The East Village tribe of free lovers, casual drug users and anti-war activists are humanized by their very ordinariness: these kids—most just out of, or expelled from, high school—are learning about the ways of a very cruel world. The nominal hero is Claude, a Flushing kid who doesn’t burn his draft card with the others and ends up shipped off to ‘Nam. Otherwise, this rainbow coalition is simply a group of young Americans who recoil from everything their president, congressmen, principals, teachers, policemen, and parents—in other words, every authority figure—stand for. It’s not subtitled The American Tribal Love-Rock Musical for nothing: Hair is one of the most patriotic shows to ever grace Broadway.

Gerome Ragni and James Rado’s book and lyrics, wedded to Galt MacDermot’s music, still resonate. The score is an exuberant amalgam of varied rock styles, from acid rock (“Ain’t Got No”), folk (“Frank Mills”) and blues (“Electric Blues”) to funk (“Walking in Space”), soul (“Black Boys”/”White Boys”) and pure pop (“Good Morning, Starshine”). The MacDermot songs’ primitive power builds in intensity throughout, from the anthemic “Aquarius” and climactic Act I ballad “Where Do I Go” to the throat-grabbing soulfulness of Act II’s finale, as Claude’s solo number “The Flesh Failures” segues into the full-throttle Tribe medley, “Eyes Look Your Last” and “Let the Sunshine In,” which gives Hair its shattering, uplifting climax. (Unbelievably, “Sunshine” was not in the original production, only added—along with a dozen other numbers—when the show went to Broadway.) Led by keyboardist Nadia Digiallondaro, the 12-musician house band (including MacDermot’s son Vincent) blows the roof off the joint with its raucous playing.

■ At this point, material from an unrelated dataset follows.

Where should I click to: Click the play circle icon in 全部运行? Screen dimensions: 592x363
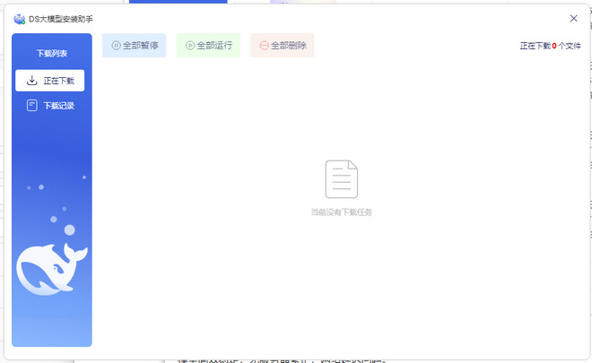[x=189, y=46]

Director Diane Paulus has retained the charm of last summer’s Central Park staging, using the theater’s interior space to special advantage. Along with running through the aisles and into the audience, tribe members also climb up and around the balcony and boxes, giving the show a more inclusive feel. Karole Armitage’s inventive choreography also registers more strongly, and her best work—the dazzling set pieces comprising Claude’s bad acid trip that visualizes America’s history of racism and warfare—is more stirring than before. Michael McDonald’s ‘60s costumes, Scott Pask’s psychedelic scenery and Kevin Adams’ bracing lighting design all contribute to the reincarnation, not embalming, of an era.

In a large and exceptional cast, there are two standouts. Will Swenson plays the free-spirited Berger, who guides the audience through this hazy maze: although he dominates the first act with several songs, Berger fades into the background for much of Act II—but Swenson’s charismatic performance keeps him front and center throughout. Cast newcomer Gavin Creel makes Claude less a symbol of ultimate sacrifice than a sympathetic, real person by sheer charm and a strong set of pipes.

The raw emotions unleashed in Claude’s song “The Flesh Failures” lead to a final deathly tableau; conversely, after the curtain calls, the stage was filled with euphoric audience members, invited by the cast to sing and dance in jubilation. The evening I attended, the stage could barely hold everyone.